Reproduction of Google's Nested Learning (HOPE) architecture

Project description

Nested Learning Reproduction

CI Security Python PyTorch License Status

Mechanism-level reproduction of Google's Nested Learning (HOPE) architecture (HOPE blocks, CMS, and Self‑Modifying TITANs), matching the quality bar set by lucidrains' TITAN reference while remaining fully open-source and uv managed.

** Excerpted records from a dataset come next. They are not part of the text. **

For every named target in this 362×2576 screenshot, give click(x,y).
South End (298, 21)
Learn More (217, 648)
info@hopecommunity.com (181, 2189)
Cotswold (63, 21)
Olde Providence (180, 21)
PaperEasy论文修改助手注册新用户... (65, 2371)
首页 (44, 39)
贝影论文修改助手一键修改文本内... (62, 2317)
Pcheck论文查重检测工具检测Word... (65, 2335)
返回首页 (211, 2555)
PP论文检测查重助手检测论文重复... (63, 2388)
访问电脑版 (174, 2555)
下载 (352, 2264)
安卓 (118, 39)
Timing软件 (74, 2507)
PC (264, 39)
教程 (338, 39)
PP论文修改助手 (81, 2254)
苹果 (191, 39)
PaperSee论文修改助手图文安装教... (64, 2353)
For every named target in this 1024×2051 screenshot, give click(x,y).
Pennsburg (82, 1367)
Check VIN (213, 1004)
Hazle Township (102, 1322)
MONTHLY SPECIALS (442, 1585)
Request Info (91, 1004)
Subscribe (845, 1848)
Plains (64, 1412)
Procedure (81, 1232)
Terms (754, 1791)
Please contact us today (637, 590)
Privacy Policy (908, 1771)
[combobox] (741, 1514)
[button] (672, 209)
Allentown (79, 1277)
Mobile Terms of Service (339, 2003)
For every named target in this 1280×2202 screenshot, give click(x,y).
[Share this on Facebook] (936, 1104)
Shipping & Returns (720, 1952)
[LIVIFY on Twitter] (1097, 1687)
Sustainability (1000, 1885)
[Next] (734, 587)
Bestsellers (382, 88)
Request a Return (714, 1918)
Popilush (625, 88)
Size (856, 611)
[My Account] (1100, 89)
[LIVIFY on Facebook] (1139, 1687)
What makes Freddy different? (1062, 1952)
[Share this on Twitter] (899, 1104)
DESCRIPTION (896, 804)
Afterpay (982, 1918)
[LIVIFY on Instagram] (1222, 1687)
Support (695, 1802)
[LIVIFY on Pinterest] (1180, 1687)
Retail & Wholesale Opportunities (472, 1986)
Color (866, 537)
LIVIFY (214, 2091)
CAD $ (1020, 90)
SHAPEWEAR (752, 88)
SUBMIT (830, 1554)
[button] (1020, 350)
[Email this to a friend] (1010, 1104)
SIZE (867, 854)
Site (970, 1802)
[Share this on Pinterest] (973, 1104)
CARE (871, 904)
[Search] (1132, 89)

Faithfulness scope (high level):

  • ✅ HOPE / CMS / Self‑Modifying Titans update rules + wiring (mechanism-level)
  • ✅ Tensor-level invariants covered by unit tests (teach-signal, δℓ, CMS chunking, causality)
  • ✅ Boundary-target online chunking + optional attention-cache carry path are implemented
  • ⚠️ Stable default uses stop-grad online writes; an experimental single-process boundary-state mode supports differentiable write paths
  • ⚠️ Multi‑GPU mechanism-auditing online updates are not supported in this repo (DDP disables some features)

Paper reference pin:

  • Source: google_papers/Nested_Learning_Full_Paper/Nested_Learning_Full_Paper.md
  • SHA-256: 7524af0724ac8e3bad9163bf0e79c85b490a26bc30b92d96b0bdf17a27f9febc

Quickstart

uv python install 3.12
uv sync --all-extras
uv run nl doctor --json > logs/runtime_doctor.json
uv run bash scripts/data/run_sample.sh
uv run nl smoke --config-name pilot_smoke --device cpu
uv run bash scripts/run_smoke.sh pilot  # CPU-friendly HOPE block smoke test
uv run bash scripts/run_e2e_smoke.sh    # sync + sample data + smoke train + zeroshot eval
uv run bash scripts/run_mechanism_audit_smoke.sh
uv run python scripts/eval/zeroshot.py \
  --config configs/hope/pilot.yaml \
  --checkpoint artifacts/examples/pilot_dummy.pt \
  --tokenizer-path artifacts/tokenizer/refinedweb_mix/spm_32000_unigram.model \
  --tasks piqa --max-samples 32 --device cpu

Requirements

  • Python 3.10-3.12
  • PyTorch 2.9.x+ (golden environment in this repo uses 2.9.x)
  • uv (recommended for development) or pip for package-style usage

Compatibility

  • Support tiers and OS/runtime matrix: docs/COMPATIBILITY_MATRIX.md
  • Versioning/stability policy: docs/VERSIONING_POLICY.md
  • Golden repro environment: Python 3.12 + uv lock + PyTorch 2.9.x

Installation (pip-first)

  1. Create and activate a virtual environment.
  2. Install Torch first (CPU/CUDA wheel selection is backend-specific).
  3. Install this project.

CPU example:

python -m venv .venv
source .venv/bin/activate
python -m pip install --upgrade pip
python -m pip install "torch>=2.9,<3" --index-url https://download.pytorch.org/whl/cpu
python -m pip install -e .

CUDA example (adjust index URL to your CUDA runtime):

python -m venv .venv
source .venv/bin/activate
python -m pip install --upgrade pip
python -m pip install "torch>=2.9,<3" --index-url https://download.pytorch.org/whl/cu128
python -m pip install -e .

Setup (uv dev workflow)

uv python install 3.12
uv sync --all-extras

Developer checks:

  • uv run ruff check .
  • uv run mypy src
  • uv run pytest
  • uv run bash scripts/checks/run_fidelity_ci_subset.sh
  • uv run python scripts/checks/compliance_report.py --config configs/pilot.yaml --output eval/compliance_report.json

CLI

The package ships with nl for portable workflows across local/dev/prod environments.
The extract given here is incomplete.